# PROMPT 1
In the Deloitte article on connected car technology, how has autonomous vehicle technology disrupted the traditional linear automotive value chain?
# PROMPT 2
From the Deloitte article on connected car technology, copy out the passage between "The results are" and "area of opportunity.", inclusive.

··· SUPPLIED TEXT

Deloitte: Connected Car Tech Is Disrupting Auto Supply

Autonomous vehicle technology and infrastructure is to be among the biggest areas of opportunity for automotive suppliers, according to a new market analyst from analyst firm Deloitte.

The Deloitte report study found global automotive supplier revenue opportunities could exceed $700 billion over the next decade, with nearly a quarter (24%) of respondents saying electronics, infotainment and communication are among the key concerns for their company’s or client’s buying agents.

The results are based on answers from what Deloitte deemed global “Tier-One” automotive suppliers.

More than a quarter (26.7%) reported that they perceive electric vehicle technology and infrastructure as the area with the most opportunities in the next ten to 15 years, followed by 22.4% who believe autonomous vehicle technology and infrastructure to be the biggest area of opportunity.

Neal Ganguli, Deloitte’s US automotive practice leader, told The Connected Car that the rise of autonomous vehicle technology has already affected the existing supplier space in numerous ways.

He explained it has disrupted the tradition linear automotive value chain as many non-traditional players, such as consumer technology companies, enter the automotive market.

“This has added fresh competition that doesn’t necessarily follow the rules of the traditional automobile supply chain,” Ganguli said.

Ganguli noted there are already partnerships between OEMs and consumer electronics and media companies, which span across several areas, including new technologies for in-car connectivity for entertainment and services consumption, vehicle-to-infrastructure connectivity and autonomous and driver assistance enablers.

“These partnerships are likely to become more prevalent as traditional OEMs adopt more and more connected vehicle technology and embed mobile services such as phones, apps and media streaming into vehicles,” Ganguli said. “Partnerships with more unexpected players, such as payments companies, will likely expand as consumers’ expectations for their vehicles rise, bringing more segments into the mix.”

According to polling data connected to the study, approximately one-third of executives Deloitte questioned believe that flat volume and high disruption is the most likely scenario to occur in the space over the next ten to 15 years.

······
··· SUPPLIED DATA

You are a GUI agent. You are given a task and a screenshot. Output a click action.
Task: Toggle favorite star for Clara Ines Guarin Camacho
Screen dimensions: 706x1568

······
··· SUPPLIED DATA

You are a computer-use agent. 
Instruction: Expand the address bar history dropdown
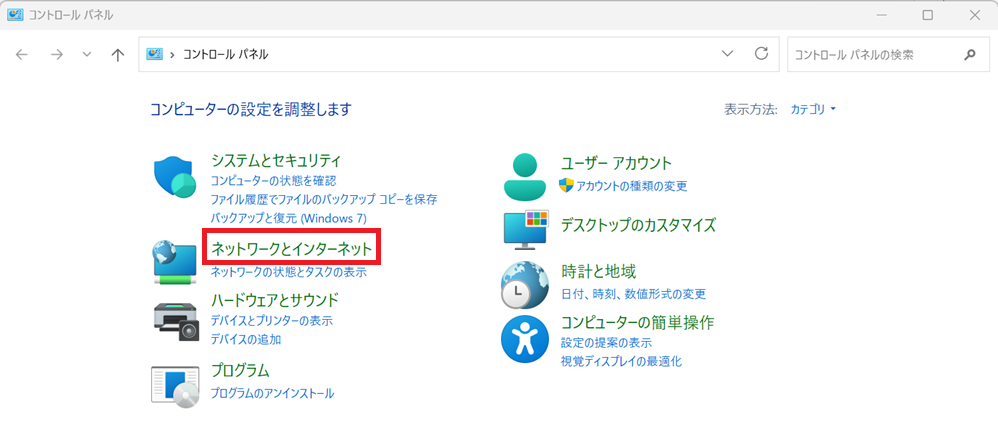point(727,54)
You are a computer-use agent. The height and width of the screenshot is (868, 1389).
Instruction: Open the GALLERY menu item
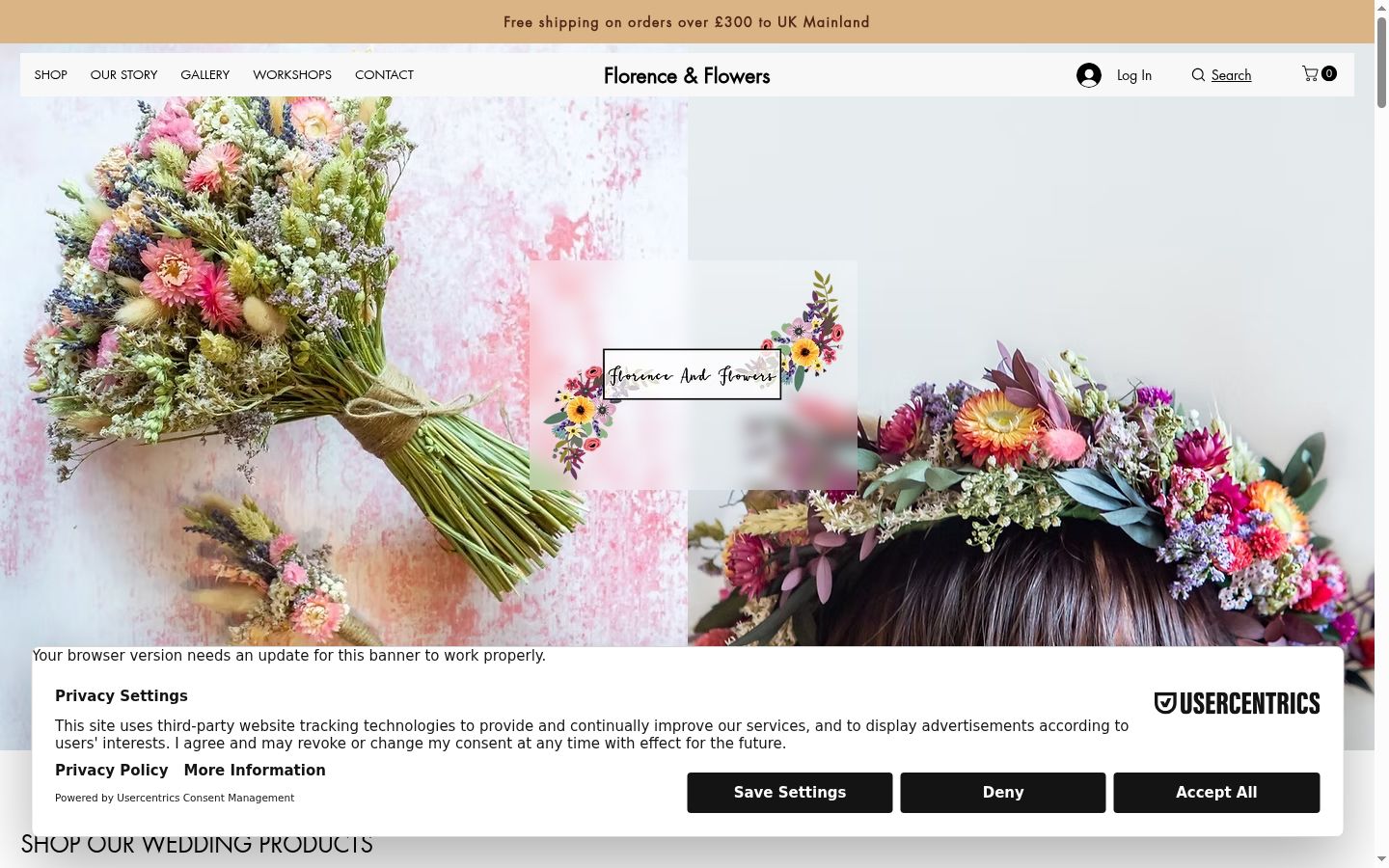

······
··· SUPPLIED DATA

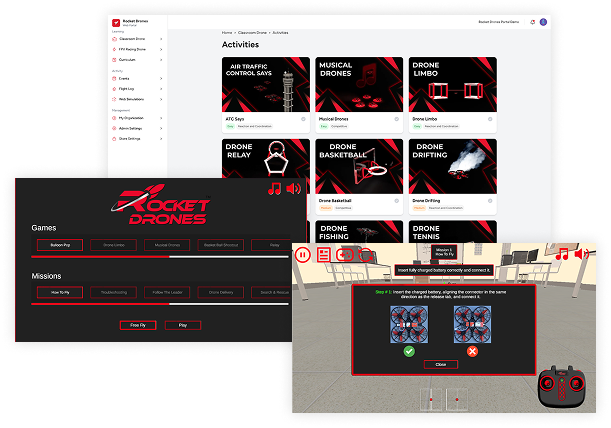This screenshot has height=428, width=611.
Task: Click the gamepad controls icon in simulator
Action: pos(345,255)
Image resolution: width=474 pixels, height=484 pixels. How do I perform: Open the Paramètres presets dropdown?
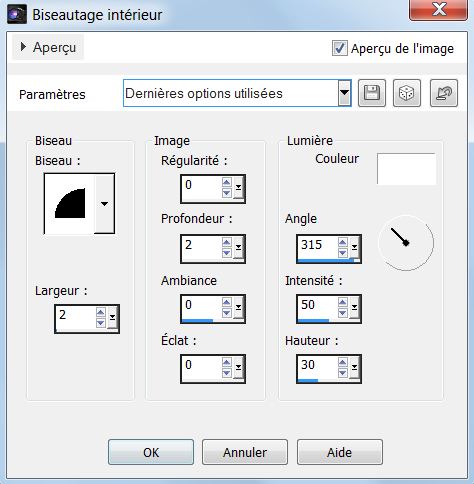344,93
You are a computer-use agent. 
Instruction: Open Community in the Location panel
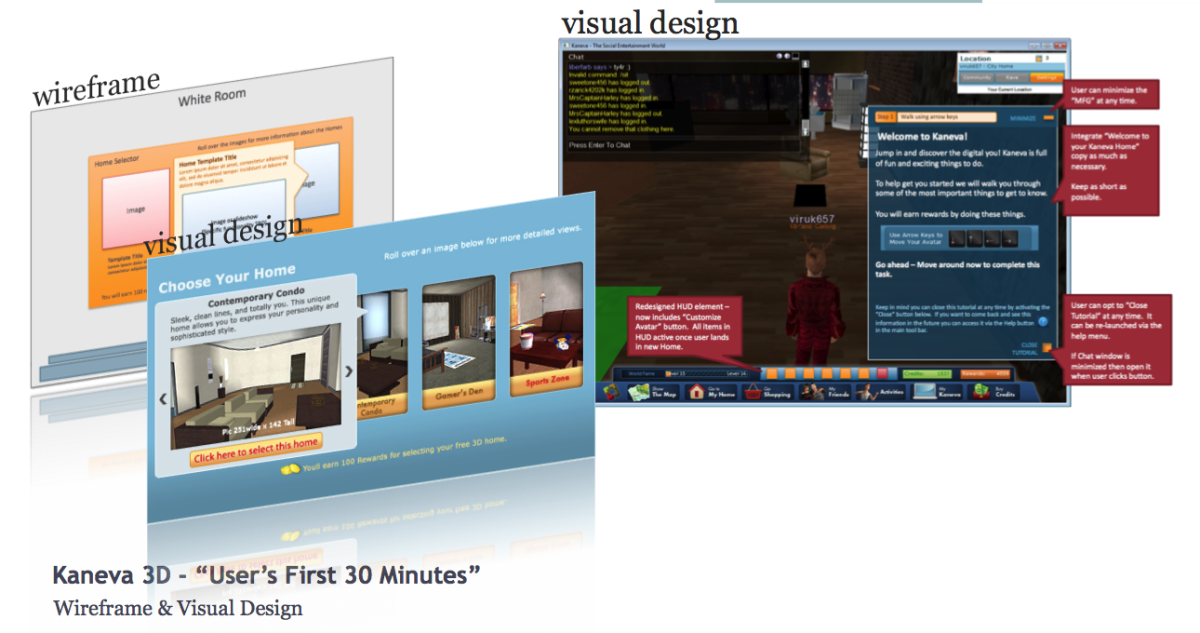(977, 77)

······

# OUTPUT 1
It has disrupted the chain because many non-traditional players, such as consumer technology companies, are entering the automotive market. This brings fresh competition that doesn't necessarily follow the rules of the traditional automobile supply chain.

# OUTPUT 2
The results are based on answers from what Deloitte deemed global “Tier-One” automotive suppliers.

More than a quarter (26.7%) reported that they perceive electric vehicle technology and infrastructure as the area with the most opportunities in the next ten to 15 years, followed by 22.4% who believe autonomous vehicle technology and infrastructure to be the biggest area of opportunity.